Lines below that hold the word "Delight" must be copied in full.

(Beginning of RECORDS FOR THE EXERCISE)

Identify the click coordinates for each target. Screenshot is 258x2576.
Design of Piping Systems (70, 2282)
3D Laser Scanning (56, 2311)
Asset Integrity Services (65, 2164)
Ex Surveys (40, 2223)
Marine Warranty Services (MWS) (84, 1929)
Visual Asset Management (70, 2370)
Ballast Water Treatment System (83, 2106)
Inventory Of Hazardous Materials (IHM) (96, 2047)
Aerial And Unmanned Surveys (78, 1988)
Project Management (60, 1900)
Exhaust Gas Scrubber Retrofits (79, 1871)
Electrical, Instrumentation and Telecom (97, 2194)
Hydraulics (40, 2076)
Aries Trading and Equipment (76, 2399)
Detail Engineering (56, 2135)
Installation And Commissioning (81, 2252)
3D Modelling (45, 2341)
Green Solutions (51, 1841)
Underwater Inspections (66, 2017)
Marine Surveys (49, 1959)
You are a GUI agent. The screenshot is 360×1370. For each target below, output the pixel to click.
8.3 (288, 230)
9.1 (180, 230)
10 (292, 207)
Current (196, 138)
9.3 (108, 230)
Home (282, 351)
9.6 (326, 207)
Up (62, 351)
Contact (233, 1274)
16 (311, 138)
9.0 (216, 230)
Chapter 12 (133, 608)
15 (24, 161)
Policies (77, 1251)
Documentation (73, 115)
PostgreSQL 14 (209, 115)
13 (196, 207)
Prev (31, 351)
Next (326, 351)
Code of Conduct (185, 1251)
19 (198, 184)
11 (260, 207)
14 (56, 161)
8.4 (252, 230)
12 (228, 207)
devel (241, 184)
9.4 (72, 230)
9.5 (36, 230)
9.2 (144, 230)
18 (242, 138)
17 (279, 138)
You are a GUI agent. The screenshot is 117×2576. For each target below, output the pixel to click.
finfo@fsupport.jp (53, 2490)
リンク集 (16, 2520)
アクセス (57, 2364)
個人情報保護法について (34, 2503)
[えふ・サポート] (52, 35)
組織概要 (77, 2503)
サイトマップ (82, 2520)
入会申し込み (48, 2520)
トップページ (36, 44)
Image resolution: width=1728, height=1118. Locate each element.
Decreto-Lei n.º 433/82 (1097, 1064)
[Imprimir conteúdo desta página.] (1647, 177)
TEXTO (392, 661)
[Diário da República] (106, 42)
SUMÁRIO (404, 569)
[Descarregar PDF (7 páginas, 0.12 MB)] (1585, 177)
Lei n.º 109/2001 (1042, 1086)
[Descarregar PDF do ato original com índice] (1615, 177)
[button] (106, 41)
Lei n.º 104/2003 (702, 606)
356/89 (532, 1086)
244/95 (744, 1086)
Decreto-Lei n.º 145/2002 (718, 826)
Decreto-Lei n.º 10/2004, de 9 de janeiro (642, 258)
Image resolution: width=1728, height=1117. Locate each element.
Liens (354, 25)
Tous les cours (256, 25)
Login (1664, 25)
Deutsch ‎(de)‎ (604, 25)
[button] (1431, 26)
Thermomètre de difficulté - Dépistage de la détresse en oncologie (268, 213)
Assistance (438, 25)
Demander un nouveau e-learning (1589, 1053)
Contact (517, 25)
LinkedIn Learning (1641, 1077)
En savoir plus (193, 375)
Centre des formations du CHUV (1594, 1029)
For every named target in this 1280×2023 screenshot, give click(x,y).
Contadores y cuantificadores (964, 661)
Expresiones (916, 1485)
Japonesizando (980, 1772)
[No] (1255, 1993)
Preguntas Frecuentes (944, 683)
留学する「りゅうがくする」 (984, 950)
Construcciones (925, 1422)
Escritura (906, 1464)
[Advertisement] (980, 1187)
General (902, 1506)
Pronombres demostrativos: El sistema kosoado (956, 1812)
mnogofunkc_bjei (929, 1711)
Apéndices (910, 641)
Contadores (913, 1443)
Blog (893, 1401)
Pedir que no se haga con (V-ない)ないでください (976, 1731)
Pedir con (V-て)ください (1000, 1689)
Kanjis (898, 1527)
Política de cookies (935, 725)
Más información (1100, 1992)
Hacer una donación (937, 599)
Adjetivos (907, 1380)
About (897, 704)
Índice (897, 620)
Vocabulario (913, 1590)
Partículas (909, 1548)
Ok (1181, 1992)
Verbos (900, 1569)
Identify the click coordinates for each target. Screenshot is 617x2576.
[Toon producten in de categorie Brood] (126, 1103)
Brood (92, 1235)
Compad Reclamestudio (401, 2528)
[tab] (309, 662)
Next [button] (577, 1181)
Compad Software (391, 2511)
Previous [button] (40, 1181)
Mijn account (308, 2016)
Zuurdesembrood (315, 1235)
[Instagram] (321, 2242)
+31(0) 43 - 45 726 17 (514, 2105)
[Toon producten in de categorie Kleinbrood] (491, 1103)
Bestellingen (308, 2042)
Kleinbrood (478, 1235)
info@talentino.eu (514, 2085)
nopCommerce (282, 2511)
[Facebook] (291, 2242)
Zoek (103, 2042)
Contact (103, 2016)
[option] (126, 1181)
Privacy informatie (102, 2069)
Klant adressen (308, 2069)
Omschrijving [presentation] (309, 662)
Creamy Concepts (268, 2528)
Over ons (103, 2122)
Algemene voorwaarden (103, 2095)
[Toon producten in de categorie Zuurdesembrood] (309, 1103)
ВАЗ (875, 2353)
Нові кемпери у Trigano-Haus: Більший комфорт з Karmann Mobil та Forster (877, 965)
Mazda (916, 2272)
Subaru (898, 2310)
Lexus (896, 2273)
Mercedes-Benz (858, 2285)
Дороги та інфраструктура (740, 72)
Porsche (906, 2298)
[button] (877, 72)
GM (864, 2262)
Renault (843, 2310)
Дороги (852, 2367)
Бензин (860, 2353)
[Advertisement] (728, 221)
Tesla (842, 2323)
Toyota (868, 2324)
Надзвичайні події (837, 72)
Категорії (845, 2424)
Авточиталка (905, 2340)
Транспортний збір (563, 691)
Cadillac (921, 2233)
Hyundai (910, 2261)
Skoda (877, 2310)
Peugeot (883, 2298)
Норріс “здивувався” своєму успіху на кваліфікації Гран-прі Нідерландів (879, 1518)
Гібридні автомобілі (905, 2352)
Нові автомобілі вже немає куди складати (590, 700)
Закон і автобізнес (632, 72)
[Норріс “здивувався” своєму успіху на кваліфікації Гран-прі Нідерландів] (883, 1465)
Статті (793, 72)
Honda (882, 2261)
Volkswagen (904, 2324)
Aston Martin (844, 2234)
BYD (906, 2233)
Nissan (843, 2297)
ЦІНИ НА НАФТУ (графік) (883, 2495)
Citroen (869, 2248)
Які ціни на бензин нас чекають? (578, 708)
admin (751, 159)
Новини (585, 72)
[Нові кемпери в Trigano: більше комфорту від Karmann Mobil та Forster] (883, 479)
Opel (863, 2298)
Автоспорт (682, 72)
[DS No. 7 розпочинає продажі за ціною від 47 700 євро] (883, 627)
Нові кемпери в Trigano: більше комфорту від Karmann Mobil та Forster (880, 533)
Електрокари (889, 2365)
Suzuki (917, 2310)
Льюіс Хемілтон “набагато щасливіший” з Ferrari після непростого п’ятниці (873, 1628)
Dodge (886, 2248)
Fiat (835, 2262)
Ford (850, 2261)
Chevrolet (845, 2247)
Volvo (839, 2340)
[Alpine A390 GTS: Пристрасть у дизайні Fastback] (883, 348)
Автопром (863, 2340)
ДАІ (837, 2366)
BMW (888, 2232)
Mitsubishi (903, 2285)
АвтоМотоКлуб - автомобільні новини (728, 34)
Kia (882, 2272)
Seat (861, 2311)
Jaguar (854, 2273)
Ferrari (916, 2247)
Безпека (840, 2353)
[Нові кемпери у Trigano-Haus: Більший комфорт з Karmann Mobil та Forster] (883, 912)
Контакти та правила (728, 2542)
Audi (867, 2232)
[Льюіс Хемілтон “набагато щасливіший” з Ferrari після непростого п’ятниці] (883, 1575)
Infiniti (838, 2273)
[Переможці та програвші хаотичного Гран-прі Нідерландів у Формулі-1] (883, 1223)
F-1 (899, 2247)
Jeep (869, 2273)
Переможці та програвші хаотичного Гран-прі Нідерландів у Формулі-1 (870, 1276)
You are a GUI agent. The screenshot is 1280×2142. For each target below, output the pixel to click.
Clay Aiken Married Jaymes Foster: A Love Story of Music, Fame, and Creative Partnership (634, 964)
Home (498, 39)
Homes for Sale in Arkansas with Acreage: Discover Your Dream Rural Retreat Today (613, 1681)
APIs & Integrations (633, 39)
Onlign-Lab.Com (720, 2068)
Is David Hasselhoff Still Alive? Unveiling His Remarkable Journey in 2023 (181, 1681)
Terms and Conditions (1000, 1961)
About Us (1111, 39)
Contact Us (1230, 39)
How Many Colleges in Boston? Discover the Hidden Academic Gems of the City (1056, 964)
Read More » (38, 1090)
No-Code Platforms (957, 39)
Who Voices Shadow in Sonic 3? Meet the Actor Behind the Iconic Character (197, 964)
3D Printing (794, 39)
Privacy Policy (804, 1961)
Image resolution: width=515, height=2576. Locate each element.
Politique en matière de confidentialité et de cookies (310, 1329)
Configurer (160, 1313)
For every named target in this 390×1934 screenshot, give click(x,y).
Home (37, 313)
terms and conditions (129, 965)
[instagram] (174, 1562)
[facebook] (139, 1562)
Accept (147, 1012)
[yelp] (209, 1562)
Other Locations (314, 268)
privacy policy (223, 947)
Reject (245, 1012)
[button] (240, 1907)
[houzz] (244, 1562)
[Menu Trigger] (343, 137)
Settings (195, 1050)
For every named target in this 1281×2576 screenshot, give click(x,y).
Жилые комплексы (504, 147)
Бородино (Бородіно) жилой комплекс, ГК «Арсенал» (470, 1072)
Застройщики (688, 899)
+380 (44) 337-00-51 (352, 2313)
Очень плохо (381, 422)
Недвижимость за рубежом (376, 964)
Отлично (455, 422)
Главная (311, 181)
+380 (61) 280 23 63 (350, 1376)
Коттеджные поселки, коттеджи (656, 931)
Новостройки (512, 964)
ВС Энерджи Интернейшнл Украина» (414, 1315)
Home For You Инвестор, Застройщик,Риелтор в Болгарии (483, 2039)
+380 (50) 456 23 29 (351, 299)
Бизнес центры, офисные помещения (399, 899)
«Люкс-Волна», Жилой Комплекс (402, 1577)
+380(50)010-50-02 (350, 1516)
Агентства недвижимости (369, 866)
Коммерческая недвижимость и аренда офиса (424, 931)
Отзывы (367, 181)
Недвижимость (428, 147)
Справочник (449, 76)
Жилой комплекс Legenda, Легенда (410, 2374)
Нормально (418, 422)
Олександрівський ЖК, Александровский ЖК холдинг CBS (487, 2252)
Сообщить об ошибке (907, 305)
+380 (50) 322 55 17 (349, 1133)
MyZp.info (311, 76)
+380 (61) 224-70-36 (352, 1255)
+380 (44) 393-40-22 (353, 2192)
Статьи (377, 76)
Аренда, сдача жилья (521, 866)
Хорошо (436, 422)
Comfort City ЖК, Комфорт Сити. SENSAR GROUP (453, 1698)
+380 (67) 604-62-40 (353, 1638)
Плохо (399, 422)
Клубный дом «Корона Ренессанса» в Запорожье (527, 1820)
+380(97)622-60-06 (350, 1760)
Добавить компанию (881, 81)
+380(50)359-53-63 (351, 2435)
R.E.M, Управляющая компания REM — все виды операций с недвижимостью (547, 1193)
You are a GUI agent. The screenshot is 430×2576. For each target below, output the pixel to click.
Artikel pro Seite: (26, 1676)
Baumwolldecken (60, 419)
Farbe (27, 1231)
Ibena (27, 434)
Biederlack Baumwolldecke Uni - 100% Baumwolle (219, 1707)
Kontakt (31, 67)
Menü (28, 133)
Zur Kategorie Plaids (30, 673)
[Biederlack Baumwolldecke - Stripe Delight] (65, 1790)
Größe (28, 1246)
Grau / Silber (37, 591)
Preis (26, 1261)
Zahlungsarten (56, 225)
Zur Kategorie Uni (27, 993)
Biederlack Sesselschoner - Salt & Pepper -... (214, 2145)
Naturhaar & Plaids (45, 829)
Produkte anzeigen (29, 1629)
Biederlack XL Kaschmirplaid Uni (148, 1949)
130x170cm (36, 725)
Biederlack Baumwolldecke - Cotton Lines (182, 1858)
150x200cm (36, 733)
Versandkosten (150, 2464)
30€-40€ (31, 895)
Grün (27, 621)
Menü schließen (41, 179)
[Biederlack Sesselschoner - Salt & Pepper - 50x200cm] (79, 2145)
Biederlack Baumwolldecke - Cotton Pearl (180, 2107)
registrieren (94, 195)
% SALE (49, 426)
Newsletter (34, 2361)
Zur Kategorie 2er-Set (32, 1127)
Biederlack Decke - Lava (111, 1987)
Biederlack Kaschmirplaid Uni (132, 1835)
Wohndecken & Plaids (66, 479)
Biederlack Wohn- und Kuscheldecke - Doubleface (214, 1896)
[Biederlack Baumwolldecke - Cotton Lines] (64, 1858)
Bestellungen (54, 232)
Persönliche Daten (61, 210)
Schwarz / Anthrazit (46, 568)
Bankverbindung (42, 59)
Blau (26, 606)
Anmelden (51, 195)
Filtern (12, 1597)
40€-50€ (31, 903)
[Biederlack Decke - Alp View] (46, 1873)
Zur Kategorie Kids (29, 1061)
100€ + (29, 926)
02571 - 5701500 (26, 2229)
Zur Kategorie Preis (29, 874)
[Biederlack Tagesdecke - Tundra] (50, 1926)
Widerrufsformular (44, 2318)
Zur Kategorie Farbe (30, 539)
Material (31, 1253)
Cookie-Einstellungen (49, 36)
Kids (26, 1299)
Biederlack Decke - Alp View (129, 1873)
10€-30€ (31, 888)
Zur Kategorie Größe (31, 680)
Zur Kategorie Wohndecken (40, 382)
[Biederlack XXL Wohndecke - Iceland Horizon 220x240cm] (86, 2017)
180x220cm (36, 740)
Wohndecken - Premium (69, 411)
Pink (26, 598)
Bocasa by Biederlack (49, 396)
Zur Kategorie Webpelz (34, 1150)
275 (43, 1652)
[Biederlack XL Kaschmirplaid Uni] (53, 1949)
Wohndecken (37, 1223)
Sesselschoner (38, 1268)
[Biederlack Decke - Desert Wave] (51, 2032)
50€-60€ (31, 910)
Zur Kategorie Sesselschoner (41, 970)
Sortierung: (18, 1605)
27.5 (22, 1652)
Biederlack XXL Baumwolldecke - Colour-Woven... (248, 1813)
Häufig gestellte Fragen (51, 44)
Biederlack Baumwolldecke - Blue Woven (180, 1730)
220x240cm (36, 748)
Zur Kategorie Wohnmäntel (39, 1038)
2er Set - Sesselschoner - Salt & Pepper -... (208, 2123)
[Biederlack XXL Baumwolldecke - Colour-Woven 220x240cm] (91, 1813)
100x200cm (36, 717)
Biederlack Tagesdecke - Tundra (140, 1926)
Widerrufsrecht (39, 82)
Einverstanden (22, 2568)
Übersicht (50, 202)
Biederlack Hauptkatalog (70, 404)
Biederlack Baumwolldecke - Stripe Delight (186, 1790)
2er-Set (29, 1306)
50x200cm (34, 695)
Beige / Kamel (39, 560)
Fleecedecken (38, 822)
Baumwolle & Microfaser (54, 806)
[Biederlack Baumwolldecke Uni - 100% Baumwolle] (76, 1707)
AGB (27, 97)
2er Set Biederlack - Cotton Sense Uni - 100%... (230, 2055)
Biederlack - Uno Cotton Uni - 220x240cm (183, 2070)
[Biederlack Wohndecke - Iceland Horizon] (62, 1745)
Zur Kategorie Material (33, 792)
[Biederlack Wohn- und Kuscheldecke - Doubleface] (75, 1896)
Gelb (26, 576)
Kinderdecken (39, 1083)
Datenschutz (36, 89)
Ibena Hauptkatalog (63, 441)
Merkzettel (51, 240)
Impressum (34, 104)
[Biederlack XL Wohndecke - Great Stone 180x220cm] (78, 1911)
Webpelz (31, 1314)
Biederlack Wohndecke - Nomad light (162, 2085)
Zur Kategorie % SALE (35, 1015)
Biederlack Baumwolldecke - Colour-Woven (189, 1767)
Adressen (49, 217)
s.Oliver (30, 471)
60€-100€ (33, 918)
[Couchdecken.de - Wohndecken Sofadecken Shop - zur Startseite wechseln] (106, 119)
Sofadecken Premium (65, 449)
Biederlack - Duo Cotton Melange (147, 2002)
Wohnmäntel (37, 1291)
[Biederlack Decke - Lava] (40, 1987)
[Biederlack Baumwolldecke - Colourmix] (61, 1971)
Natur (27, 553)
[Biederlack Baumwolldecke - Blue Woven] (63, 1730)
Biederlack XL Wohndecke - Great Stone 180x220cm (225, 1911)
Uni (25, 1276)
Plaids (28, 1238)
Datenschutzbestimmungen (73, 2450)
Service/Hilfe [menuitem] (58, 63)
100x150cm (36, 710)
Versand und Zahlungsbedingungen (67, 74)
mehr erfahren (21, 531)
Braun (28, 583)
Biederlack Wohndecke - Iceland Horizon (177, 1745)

(End of RECORDS FOR THE EXERCISE)

- **EXERCISE OUTPUT**:
[Biederlack Baumwolldecke - Stripe Delight] (65, 1790)
Biederlack Baumwolldecke - Stripe Delight (186, 1790)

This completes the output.